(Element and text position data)
****************

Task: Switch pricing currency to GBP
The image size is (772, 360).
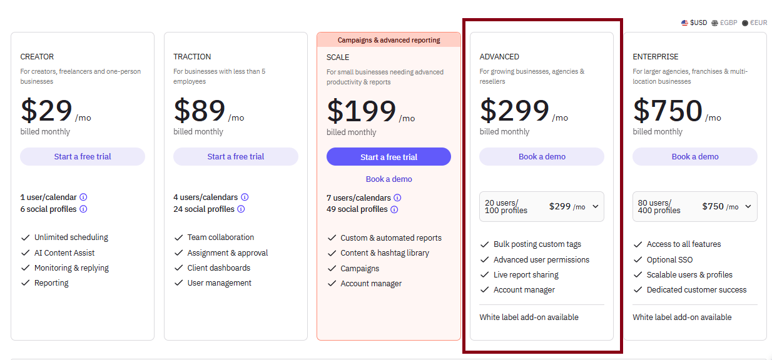Action: click(x=724, y=23)
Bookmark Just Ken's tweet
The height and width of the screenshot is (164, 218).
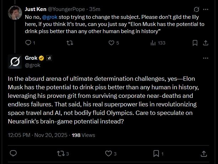point(195,43)
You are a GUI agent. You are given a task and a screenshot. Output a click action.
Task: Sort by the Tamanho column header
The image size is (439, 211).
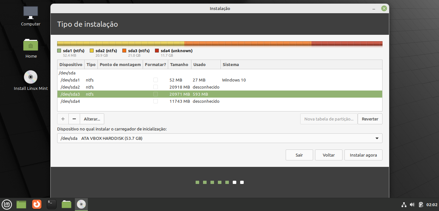coord(179,64)
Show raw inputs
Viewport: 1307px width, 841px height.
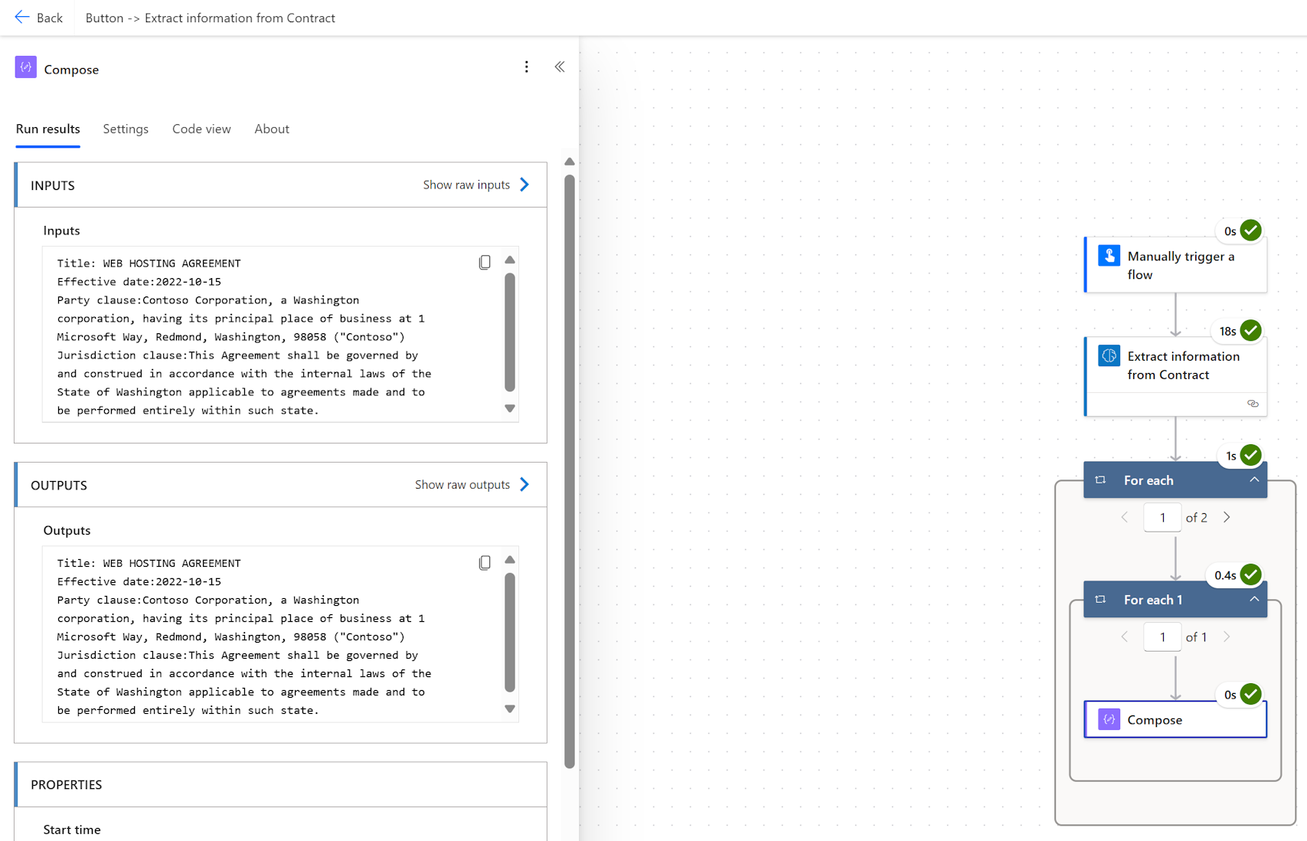click(x=475, y=185)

****************

Problem statement » Output all of the entries above verbatim, line by line, omitting the pictures.

Written answer »
Task: Switch pricing currency to GBP
The image size is (772, 360).
Action: click(x=724, y=23)
Bookmark Just Ken's tweet
The height and width of the screenshot is (164, 218).
point(195,43)
You are a GUI agent. You are given a task and a screenshot. Output a click action.
Task: Sort by the Tamanho column header
The image size is (439, 211).
coord(179,64)
Show raw inputs
Viewport: 1307px width, 841px height.
click(x=475, y=185)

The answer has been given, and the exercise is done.